TASK BRIEF:
From the line containing "You are a GUI" through the last line of the entries below, print each line exactly. Pictures stay out.

== DATA PROVIDED ==

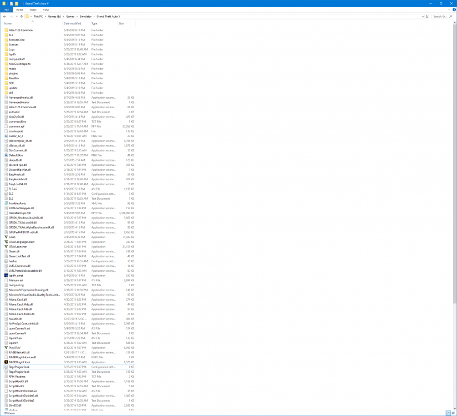Image resolution: width=457 pixels, height=416 pixels.
Task: Refresh the folder with the refresh icon
Action: (427, 16)
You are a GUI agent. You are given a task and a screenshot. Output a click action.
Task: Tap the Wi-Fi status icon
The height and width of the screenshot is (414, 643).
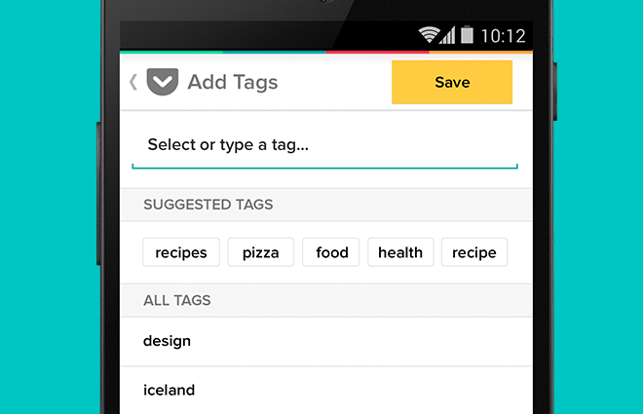429,35
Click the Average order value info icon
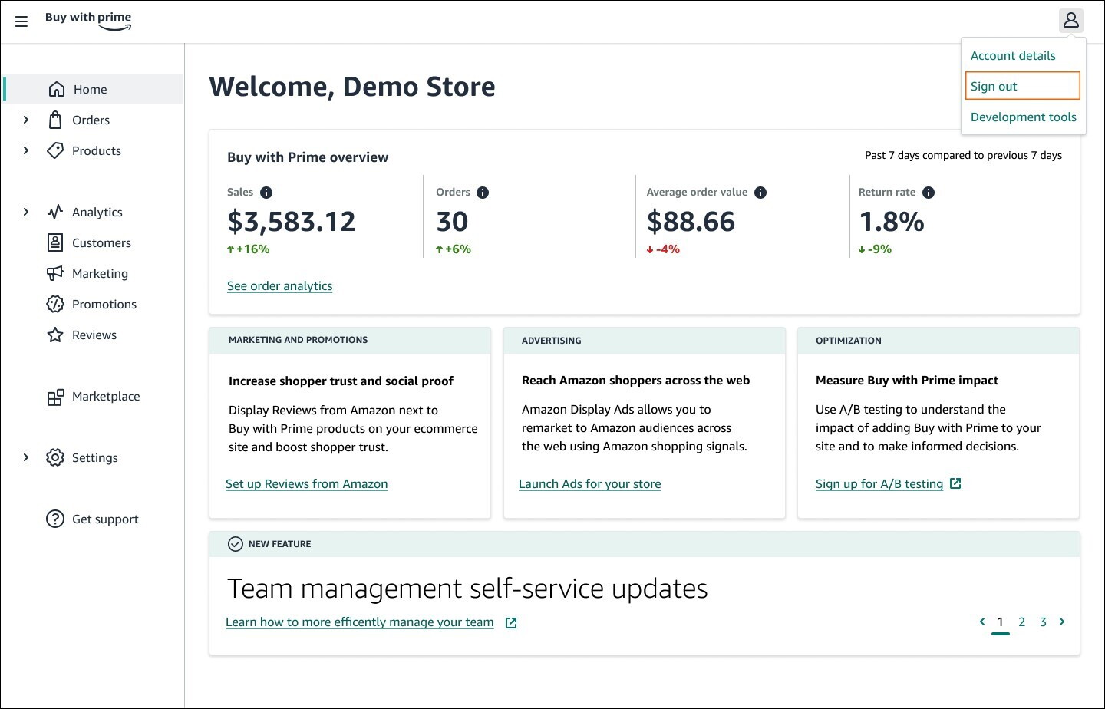The image size is (1105, 709). 760,193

===

ANSWER TO THE PROBLEM:
You are a GUI agent. You are given a task and a screenshot. Output a click action.
Task: Tap the Wi-Fi status icon
The height and width of the screenshot is (414, 643).
429,35
Click the Average order value info icon
The image size is (1105, 709). 760,193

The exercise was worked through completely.